Dans la postface (1 page), John Arcudi explique que ce projet a été conçu à la demande de John Severin. Ce dernier avait illustré la deuxième aventure de Sir Edward Grey (Perdu corps et âme) à l'âge de 88 ans. Il souhaitait ensuite dessiner une histoire se déroulant pendant la seconde guerre mondiale ; malheureusement il est décédé après avoir réalisé seulement quelques planches (dont 2 incluses en fin d'ouvrage).


John Arcudi et Mike Mignola ont donc développé un nouveau personnage pour cette époque, s'intégrant dans le Mignolaverse, c'est-à-dire l'univers partagé d'Hellboy et du BPRD. Les lecteurs les plus attentifs identifieront la fourche d'Anum et la combinaison d'énergie Vril (voir Le Prométhée de fer). Les très, très, très attentifs se souviendront d'une case dans Les Morts (le tome 4 de la série BPRD) où l'on pouvait apercevoir l'armure de Sledgehammer.


Dans cette première histoire, il s'agit d'introduire le personnage en bonne et due forme, et de montrer ses capacités face à un gros robot nazi surarmé, et d'expliquer son lien avec le soldat américain Patrick Redding. L'histoire est rapide. Mignola et Arcudi réussissent à faire exister plusieurs personnages, à donner une identité distincte à 3 soldats, en ce nombre de pages limité. L'intrigue n'est pas très originale, mais elle remplit bien sa fonction de servir de support à l'introduction de Sledgehammer, permettant d'intégrer quelques notions sur sa source de pouvoir, son lien avec l'ange Anum, et la conscience humaine qui guide cet engin de destruction. Ils trouvent même le moyen d'inclure une dimension tragique au personnage.

Données recueillies:

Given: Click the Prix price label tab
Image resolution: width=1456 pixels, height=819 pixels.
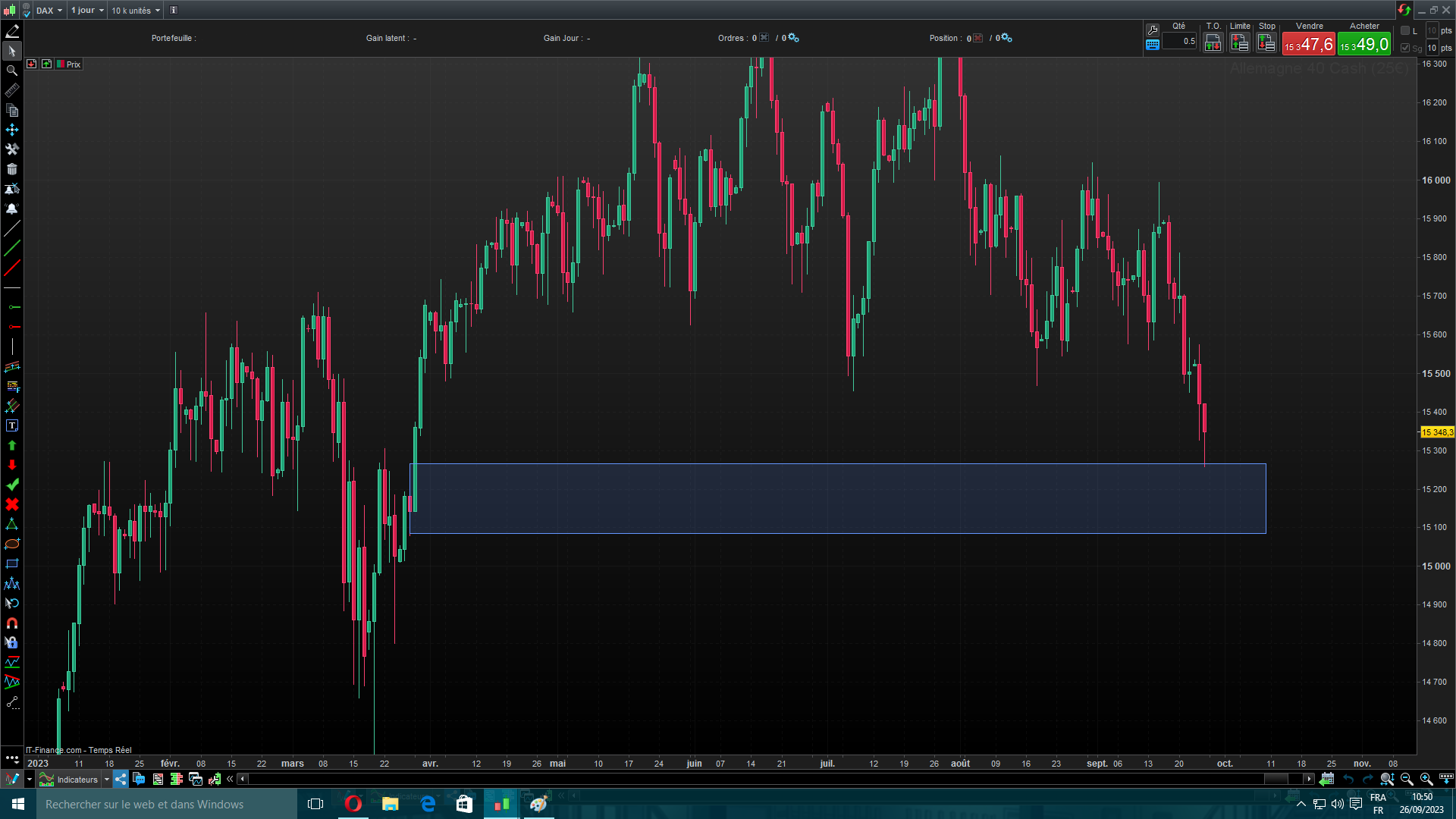Looking at the screenshot, I should pos(73,64).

Énoncé: Retapez sans rien changer le passage de l'extrait sur Sledgehammer qui s'ouvre sur les mots contenant "Dans la postface" et se ferme sur "l'armure de Sledgehammer.".

Tâche accomplie:
Dans la postface (1 page), John Arcudi explique que ce projet a été conçu à la demande de John Severin. Ce dernier avait illustré la deuxième aventure de Sir Edward Grey (Perdu corps et âme) à l'âge de 88 ans. Il souhaitait ensuite dessiner une histoire se déroulant pendant la seconde guerre mondiale ; malheureusement il est décédé après avoir réalisé seulement quelques planches (dont 2 incluses en fin d'ouvrage).


John Arcudi et Mike Mignola ont donc développé un nouveau personnage pour cette époque, s'intégrant dans le Mignolaverse, c'est-à-dire l'univers partagé d'Hellboy et du BPRD. Les lecteurs les plus attentifs identifieront la fourche d'Anum et la combinaison d'énergie Vril (voir Le Prométhée de fer). Les très, très, très attentifs se souviendront d'une case dans Les Morts (le tome 4 de la série BPRD) où l'on pouvait apercevoir l'armure de Sledgehammer.